E dê-lhe exigir boa aparência para o candidato a uma vaga de emprego, ser contra as cotas, destruir terreiros, escorraçar imigrantes e refugiados africanos e caribenhos, perseguir candidatas negras em concursos de beleza, chamar desportistas de macacos, postar comentários raivosos sobre famosos nas redes sociais, se recusar a ser atendido por comerciantes negros, expulsar crianças negras de lojas de grife, exterminar jovens negros, dar tiros durante uma passeata de mulheres negras, entre outras situações injuriosas.

Se existe um dia de consciência negra não é porque queremos, e sim, porque se faz necessário.

quarta-feira, junho 03, 2015

Cotas...já deu!!!

E o programa Encontro, da Fátima Bernardes, volta a discutir o manjado e batido tema das "cotas"...

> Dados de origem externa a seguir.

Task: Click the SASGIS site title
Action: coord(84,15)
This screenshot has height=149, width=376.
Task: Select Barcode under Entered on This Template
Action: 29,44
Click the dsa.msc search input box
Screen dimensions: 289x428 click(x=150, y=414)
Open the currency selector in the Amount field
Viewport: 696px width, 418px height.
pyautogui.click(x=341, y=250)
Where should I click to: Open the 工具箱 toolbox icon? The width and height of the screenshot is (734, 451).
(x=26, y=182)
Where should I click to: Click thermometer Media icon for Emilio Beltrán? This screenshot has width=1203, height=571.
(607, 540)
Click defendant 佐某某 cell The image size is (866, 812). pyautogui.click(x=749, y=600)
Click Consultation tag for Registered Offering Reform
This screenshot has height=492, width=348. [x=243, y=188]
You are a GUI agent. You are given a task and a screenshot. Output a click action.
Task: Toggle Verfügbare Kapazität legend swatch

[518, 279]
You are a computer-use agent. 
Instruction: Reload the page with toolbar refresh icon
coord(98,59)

Sério, não aguento mais esses papinhos. Esse debate sobre cota já "deu". As cotas - ou políticas de ações afirmativas - existem, quer se gostem delas ou não, e continuarão a ser implementadas (afinal, como dizia um samba da Beija-Flor, "a liberdade já raiou, mas a igualdade não") e não há mais possibilidade de retrocesso. Ponto.

Aí fala-se na questão do mérito. Mérito? É um discurso bonito e até comovente, mas... no Brasil, ninguém ascende socialmente sozinho, somente pelos próprios méritos. Se não tiver uma estrutura econômica básica, família organizada, relacionamentos, o máximo que se chega é até o meio do caminho. Quer estudar medicina mas só chega a auxiliar de enfermagem; quer ser economista mas acaba sendo técnico de contabilidade... Aqui é assim.

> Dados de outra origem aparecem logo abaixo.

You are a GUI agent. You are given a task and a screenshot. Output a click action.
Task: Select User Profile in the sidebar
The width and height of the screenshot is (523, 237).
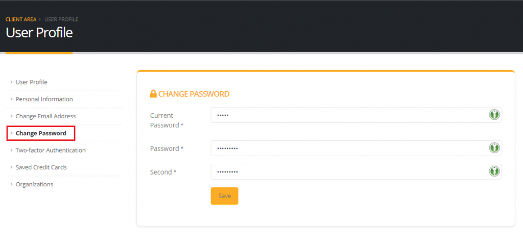(31, 82)
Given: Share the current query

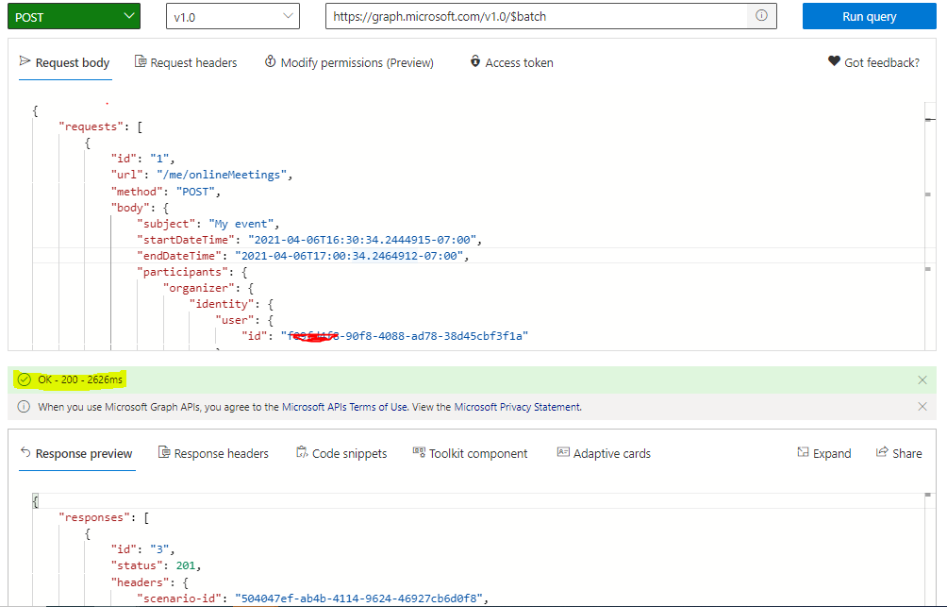Looking at the screenshot, I should (898, 453).
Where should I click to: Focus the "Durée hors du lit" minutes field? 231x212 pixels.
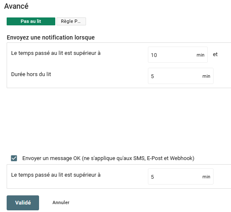pyautogui.click(x=181, y=76)
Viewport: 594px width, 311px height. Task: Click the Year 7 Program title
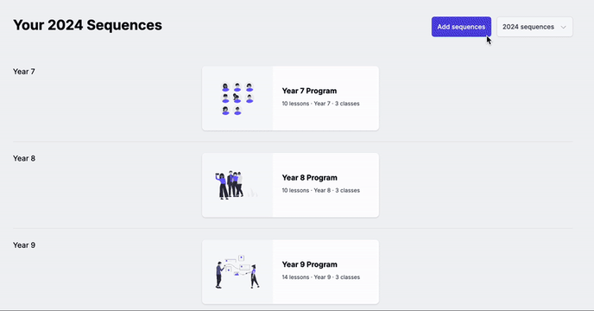click(309, 91)
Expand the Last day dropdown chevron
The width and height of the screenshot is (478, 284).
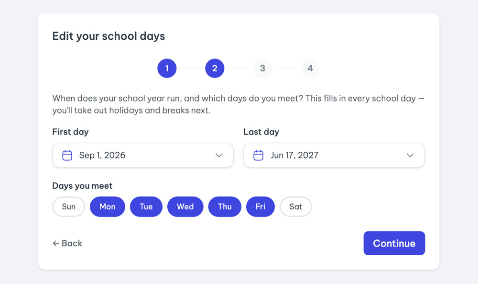(x=410, y=155)
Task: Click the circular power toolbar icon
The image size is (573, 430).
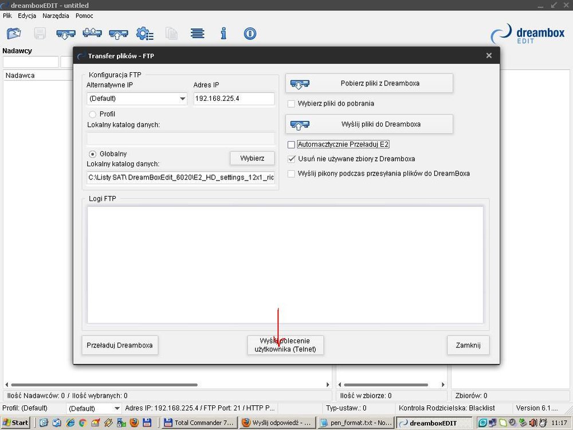Action: click(250, 33)
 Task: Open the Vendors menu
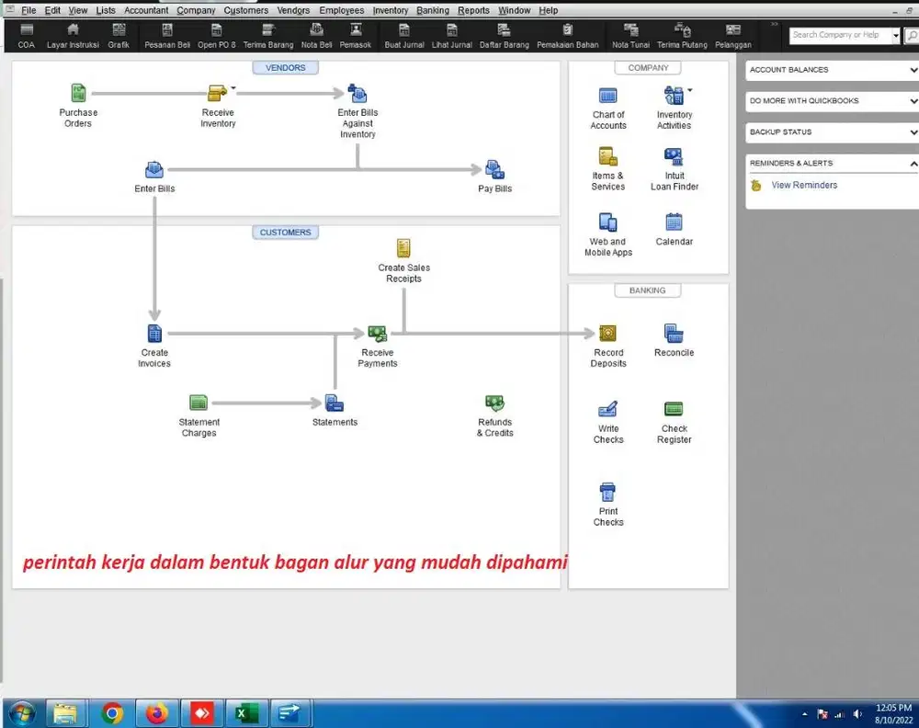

E o mais engraçado é que tem cota pra tanta coisa (vaga para mulheres em partido político para concorrer em eleição; vaga para deficiente em concurso público e transporte coletivo; vaga para filho de militar em escola militar), mas quando se quer promover a igualdade de oportunidade para afrodescendentes, aí as cotas passam a ser "sociais", que até podem resolver o problema do POBRE, mas não resolvem a questão do NEGRO. Impressionante como o negro no Brasil ainda é visto como um "problema".

sexta-feira, setembro 05, 2014

Momento errado



O episódio da torcedora Patrícia Moreira, que foi flagrada pelas câmeras de televisão nas arquibancadas da Arena do Grêmio, proferindo ofensas racistas contra o goleiro Aranha, durante o jogo entre Grêmio e Santos, no dia 28 de agosto, válido pela Copa do Brasil, me lembra aqueles casos dos tempos de colégio em bancar o maria-vai-com-as-outras.

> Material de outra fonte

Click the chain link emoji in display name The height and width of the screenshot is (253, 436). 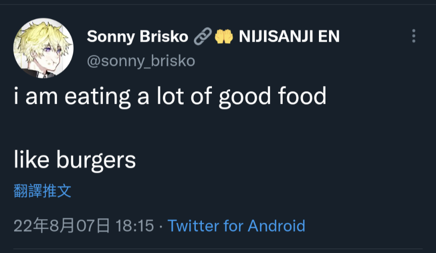click(x=203, y=36)
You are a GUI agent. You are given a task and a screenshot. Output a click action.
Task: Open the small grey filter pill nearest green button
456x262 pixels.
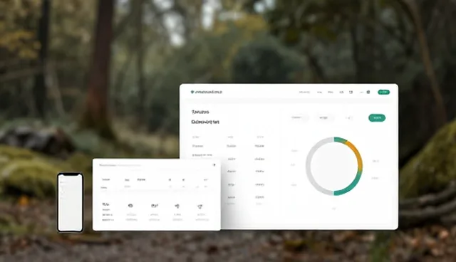349,117

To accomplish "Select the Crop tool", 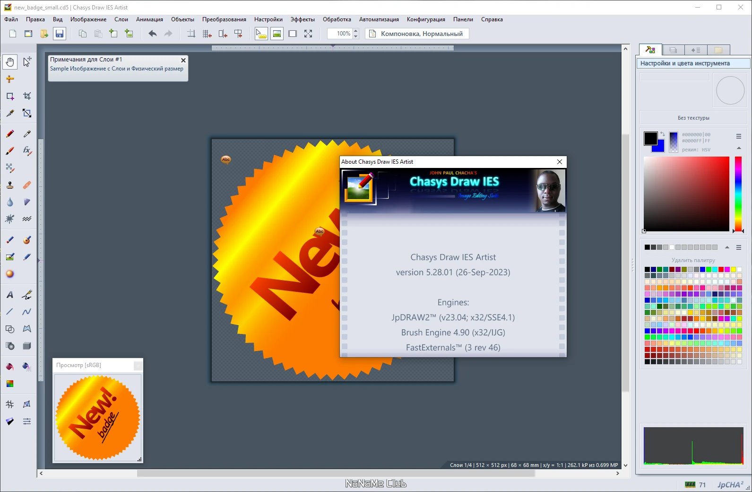I will pyautogui.click(x=27, y=96).
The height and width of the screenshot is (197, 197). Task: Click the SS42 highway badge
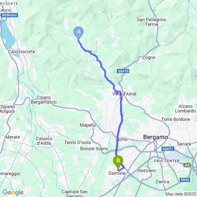[x=185, y=180]
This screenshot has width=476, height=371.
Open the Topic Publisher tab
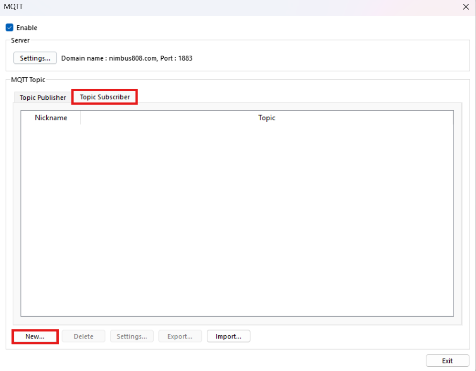pos(42,97)
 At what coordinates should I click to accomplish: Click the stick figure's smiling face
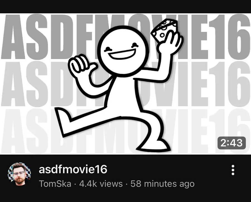click(122, 51)
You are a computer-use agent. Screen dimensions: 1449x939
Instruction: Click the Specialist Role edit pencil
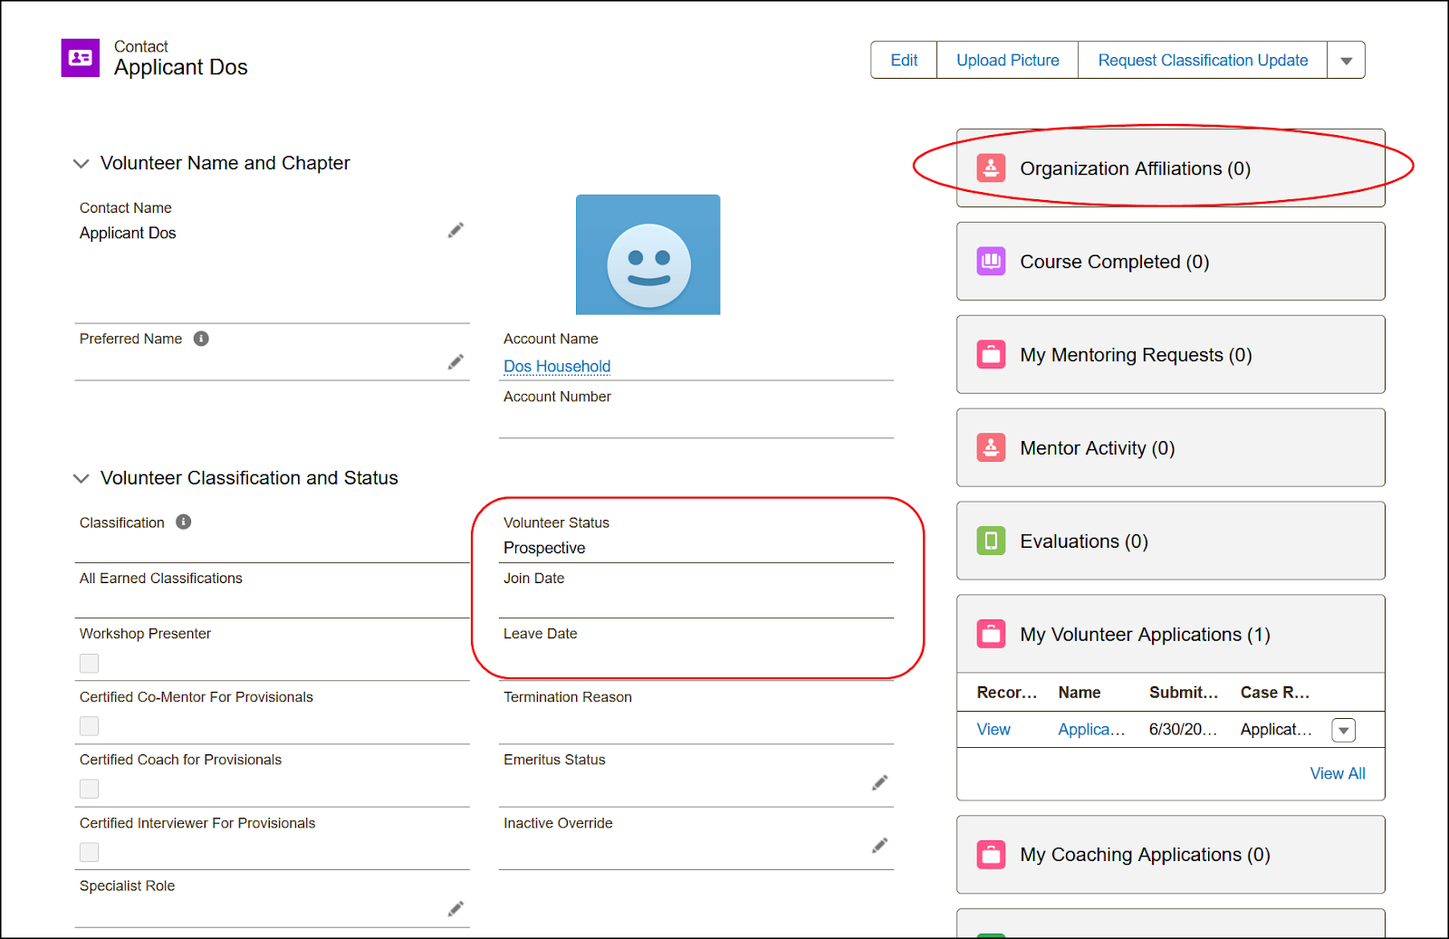tap(456, 909)
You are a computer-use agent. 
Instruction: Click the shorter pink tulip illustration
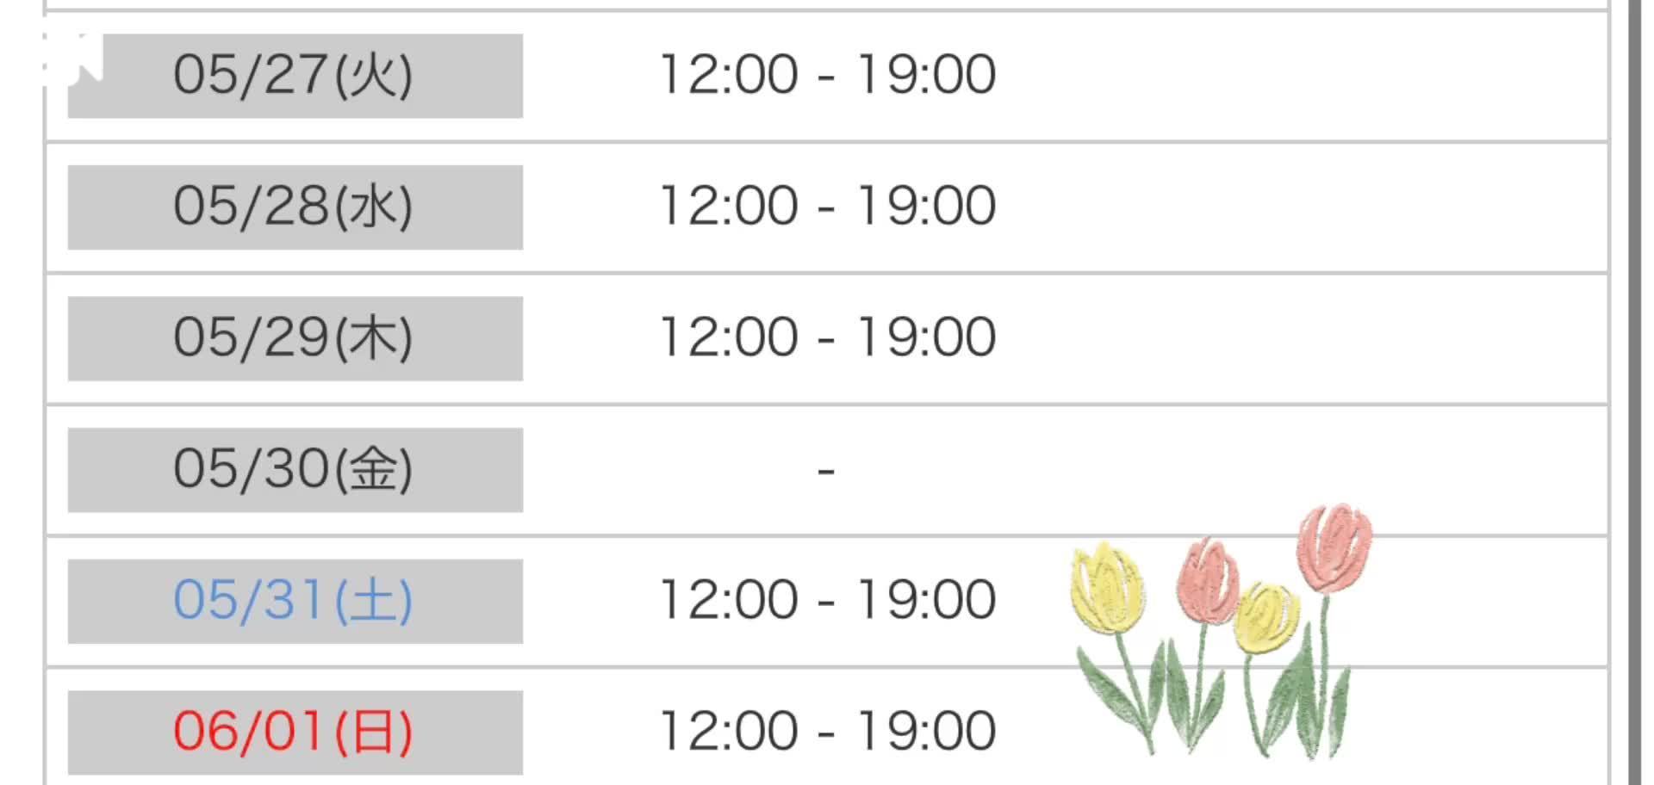pyautogui.click(x=1208, y=578)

O que aconteceu com a guria é bem o que ocorre diariamente nas salas de aula do país inteiro: se o Fulano está fazendo, vou fazer também... A turma está uma tremenda bagunça, o professor aparentemente perdeu o controle, os aluninhos fazendo a maior laúza, com gritos, assobios, lançamento de aviõezinhos e bolinhas de papel. Aí, um aluno que tira notas medianas e que não é do mal e nem bagunceiro, inventa de "ir na onda", dá um berro ou solta uma gracinha infeliz, pensando que seu ato ficaria encoberto naquele furdunço. Eis que magicamente o barulho cessa, o professor se vira e surpreende o bagunceiro pouca-prática, que é punido exemplarmente com a expulsão da sala ou até uma suspensão, e é avisado que só retornará à escola se estiver acompanhado do pai ou responsável.

Não sou psicólogo, mas isso talvez algum profissional do ramo possa explicar melhor do que eu. A atitude de pessoas pacíficas muitas vezes são regidas pelo grupo no qual está inserido do que pelo indivíduo em si. Patricia xingou o goleiro de "macaco" porque “entrou na onda” da torcida, que já gritava a palavra depreciativa. Isso por si só não justifica as ofensas ditas pela moça durante a partida.

O pecado dessa azarada torcedora, assim como o do estudante aprendiz de bagunceiro, foi "ter ido na onda" e abrir a boca no momento errado.